In the copy of these records, include no pictures and change nothing else.

____ RECORDS FOR PROCESSING

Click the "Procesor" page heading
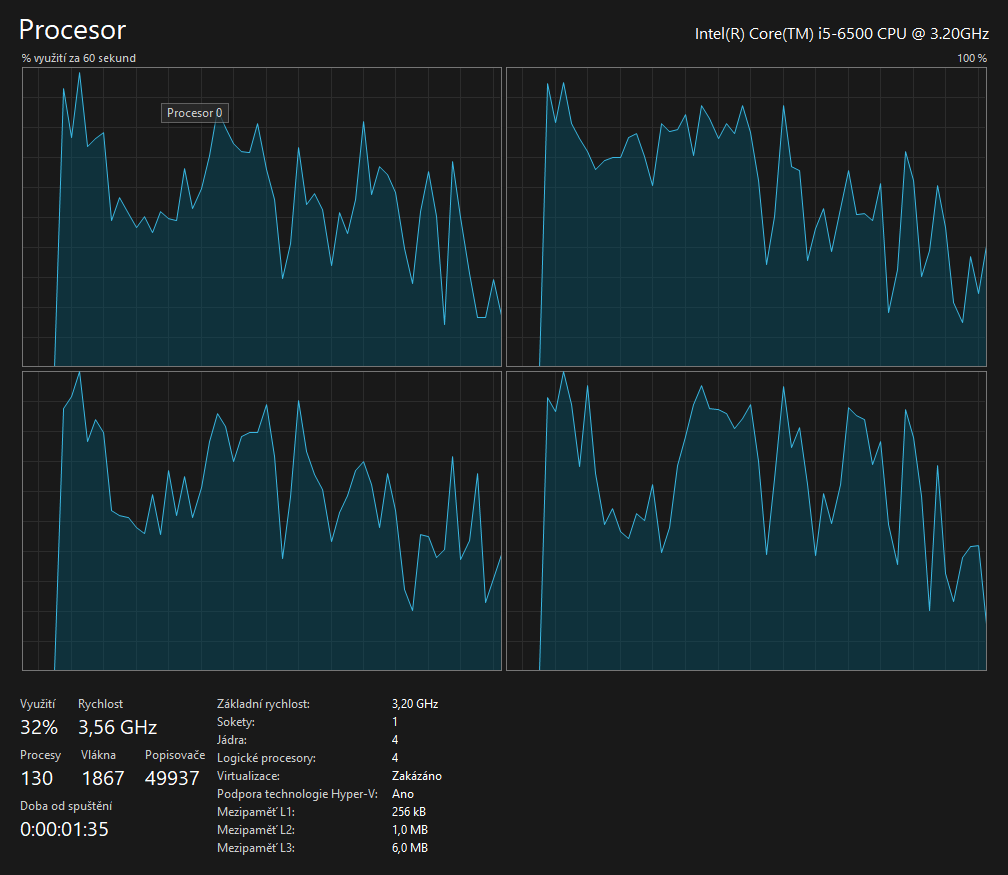(x=73, y=30)
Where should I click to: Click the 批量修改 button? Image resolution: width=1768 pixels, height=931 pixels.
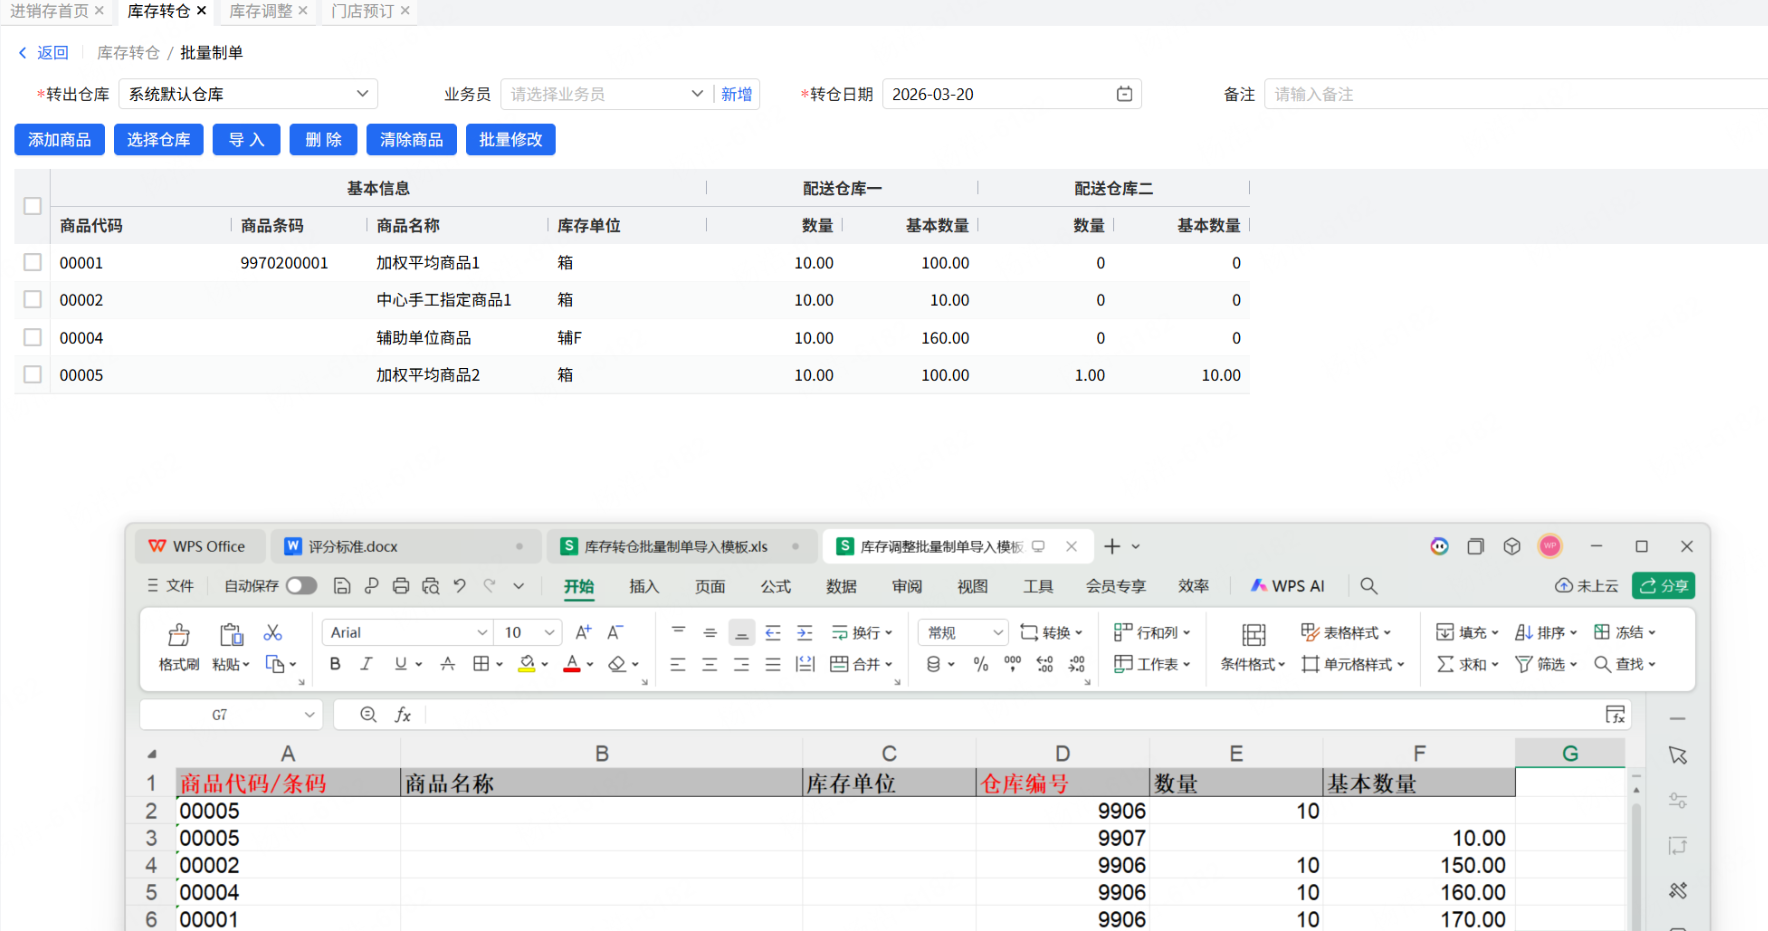coord(510,140)
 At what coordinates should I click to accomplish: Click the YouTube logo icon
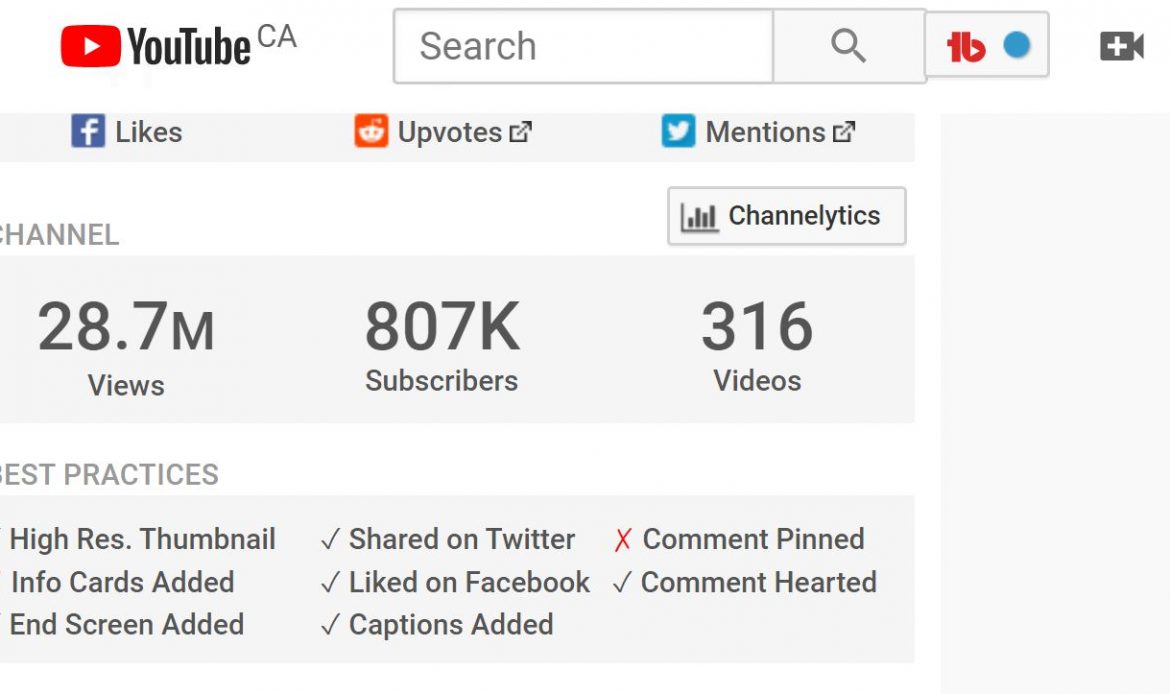(x=90, y=46)
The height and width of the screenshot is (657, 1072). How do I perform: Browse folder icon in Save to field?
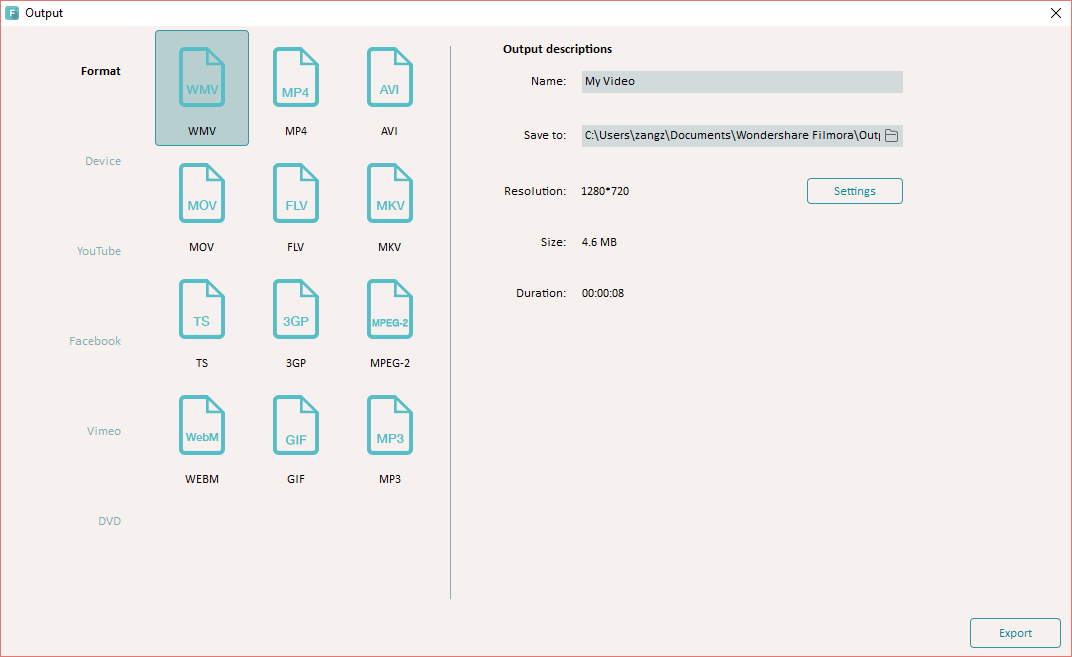point(891,136)
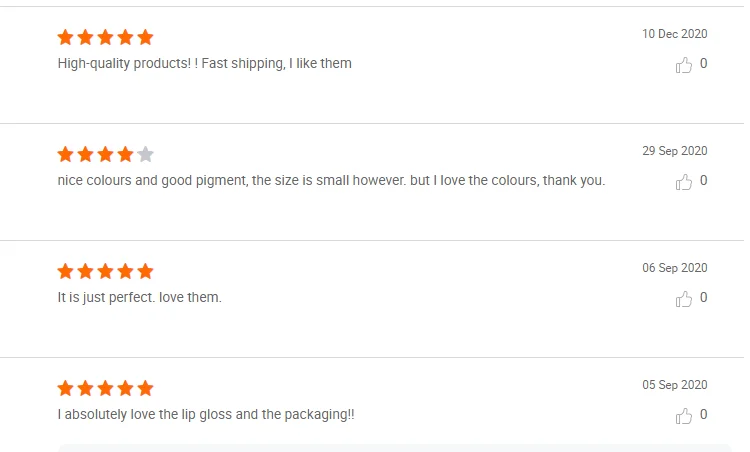Image resolution: width=750 pixels, height=452 pixels.
Task: Click the 'nice colours and good pigment' review text
Action: point(331,181)
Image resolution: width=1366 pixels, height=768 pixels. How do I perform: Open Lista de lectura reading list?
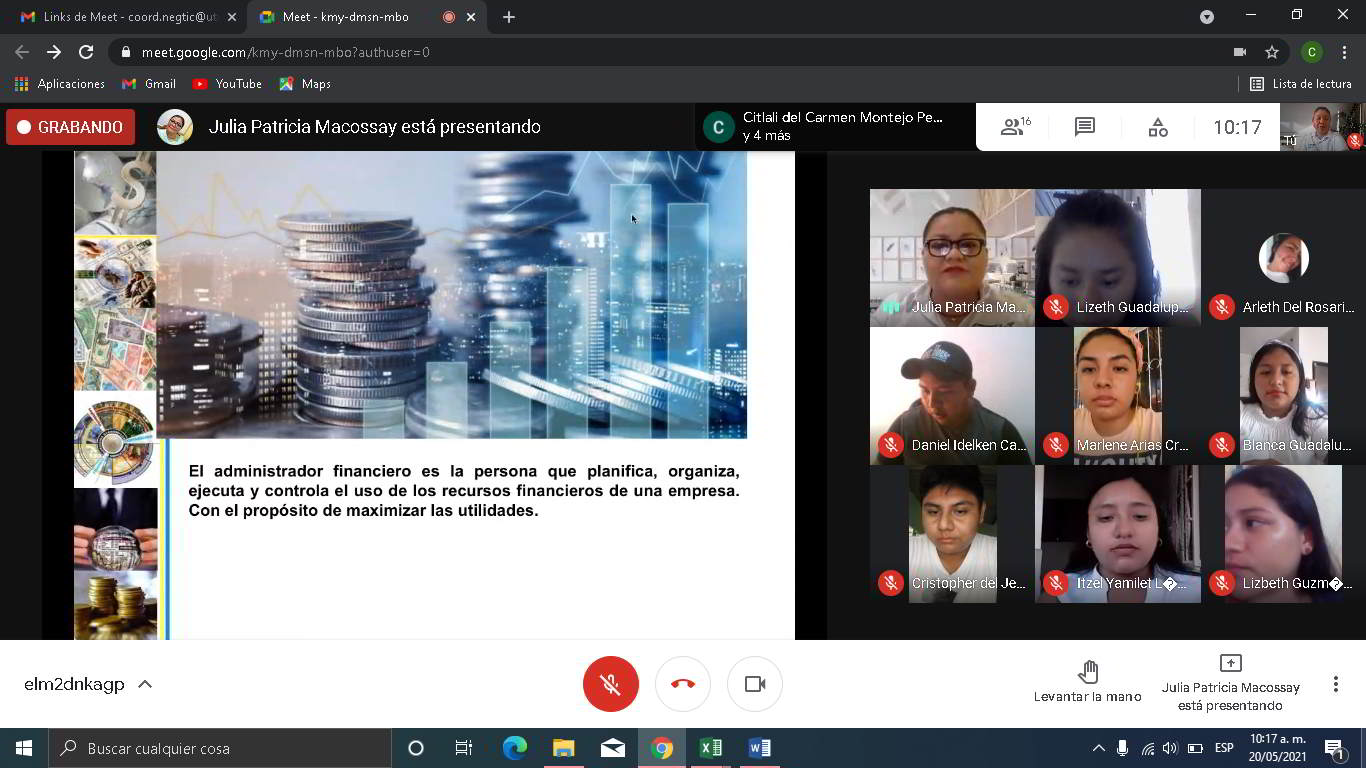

________

## SOLUTION:
Click the "Procesor" page heading
(x=73, y=30)
Where should I click to: Click the 批量修改 button? Image resolution: width=1768 pixels, height=931 pixels.
coord(510,140)
 At what coordinates should I click to accomplish: Click the YouTube logo icon
(x=90, y=46)
The height and width of the screenshot is (657, 1072). How do I perform: Browse folder icon in Save to field?
point(891,136)
Image resolution: width=750 pixels, height=452 pixels.
Task: Click the 'nice colours and good pigment' review text
Action: point(331,181)
Image resolution: width=1366 pixels, height=768 pixels. How do I perform: Open Lista de lectura reading list?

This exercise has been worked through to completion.